Num programa governamental que se apresenta repleto de discursos ideológicos e capenga de ações concretas, caberá mais uma vez a Brasília definir o que fazer com aquilo que o presidente da Caixa Econômica Federal denominou como o maior ‘programa governamental de inclusão social de todos os tempos’: após os três meses de suporte à sobrevivência, conhecedor que a economia informal representa hoje 25% da população brasileira, qual será o papel do ‘novo normal’ estado neoliberal brasileiro?

Caberá ao mercado, aos governadores e aos prefeitos assumirem o protagonismo desenvolvimentista, afinal, fizemos a nossa parte, vencemos democraticamente o pleito com o discurso ‘menos União, menos Brasília’?

Ou perpetuaremos o ‘programa’ no modelo adaptado do Bolsa Família, como ação governamental de transferência direta de renda às populações que, moto-contínuo, fazem a roda da economia informal rodar, levando-as, em última análise, e, estrategicamente, à formalização e participação no sistema tributário brasileiro. 

As longas filas nas portas das agências nos mostram muito mais que números.

Demostram também, o largo percurso que deveremos caminhar à formalização desta economia, a começar pelo contraste entre a plataforma digital meio aos benefícios emergenciais e a distante realidade sociocultural dos trabalhadores no Brasil.

É fato: quando se consegue ter acesso à internet, temos dificuldades, brasileiros e brasileiras, de ler e escrever procedimentos simples de cadastro nos celulares e computadores.

Aos que sempre viram isso como o ‘copo meio vazio’, gosto do desafio de transformar o limão numa limonada.

Quem sabe possamos juntos, prefeituras, estados e governo federal, enquanto enfrentamos a pandemia, elaborar um programa estruturante educacional, um movimento brasileiro de alfabetização digital (e-MOBRAL), promotor do desenvolvimento das competências digitais aos brasileiros.

Por competências digitais não estamos falando apenas de aprender e desenvolver habilidades tecnológicas. Diante do cenário nacional das fake news é preciso reaprender e reconhecer valores, atitudes, regulamentos, segurança e ética no uso responsável das informações acessadas e compartilhadas.

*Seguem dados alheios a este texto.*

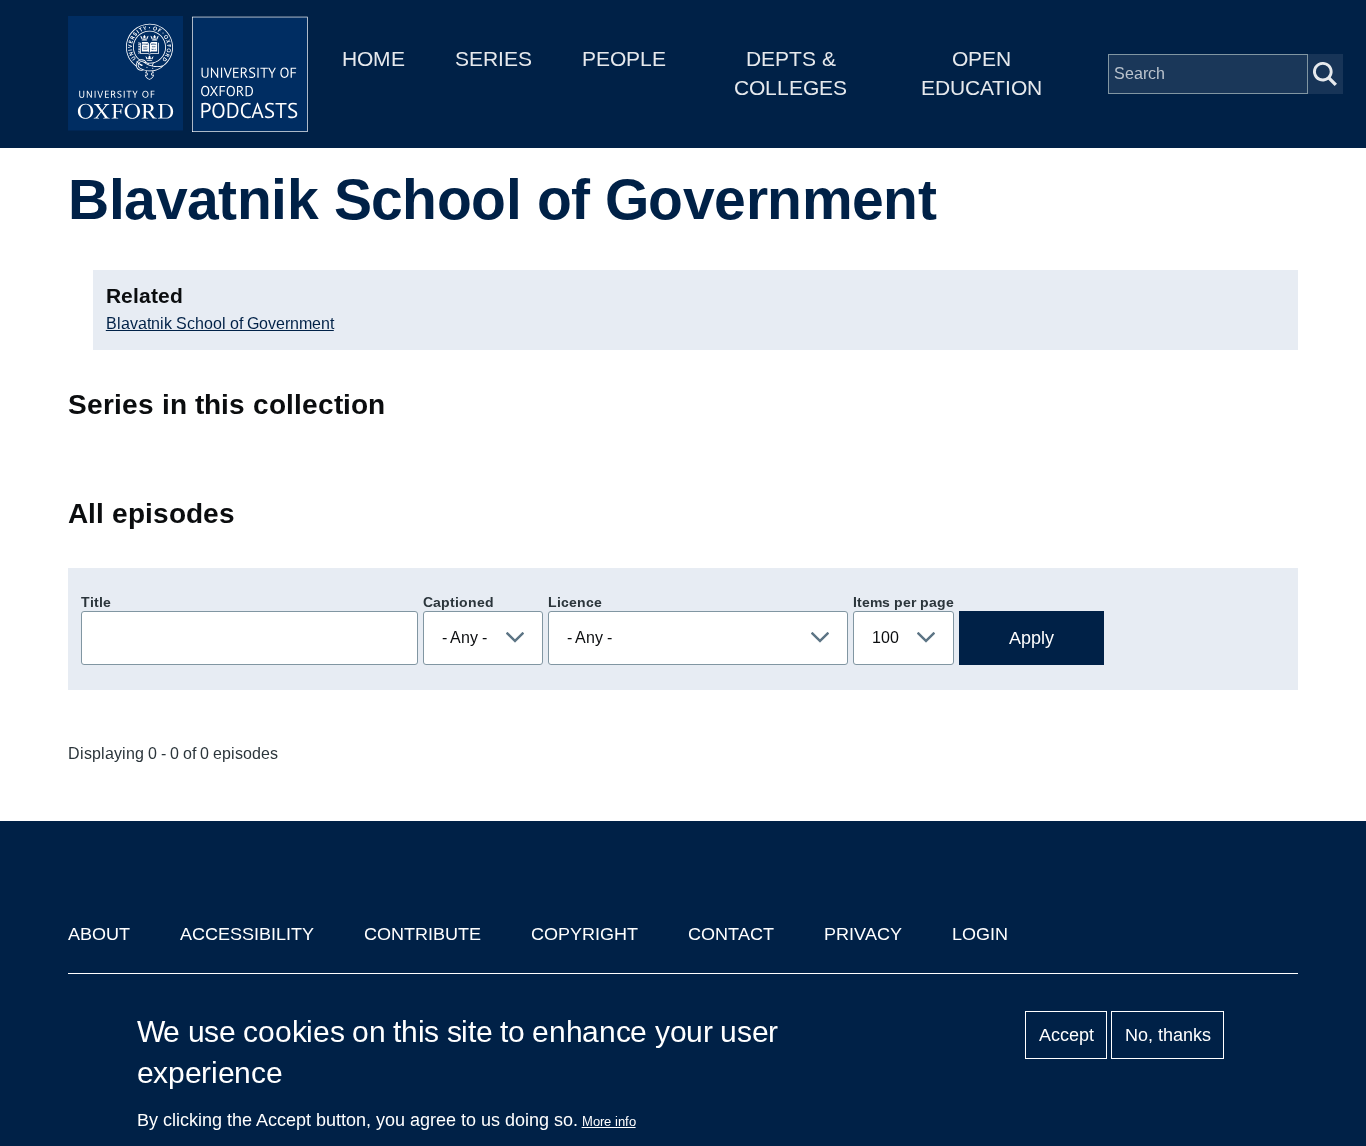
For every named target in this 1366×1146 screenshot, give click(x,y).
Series (493, 58)
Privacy (863, 934)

Se, no distanciamento social, estamos aprendendo, à força, o valor das ferramentas tecnológicas à nossa disposição, saber ler e escrever nos ambientes virtuais, já fazia, faz e fará toda a diferença nas relações contemporâneas do trabalho e econômicas pós-pandêmicas. 

*Daniel Borges Nava é Geólogo, Analista Ambiental e Professor Doutor em Ciências Ambientais e Sustentabilidade na Amazônia.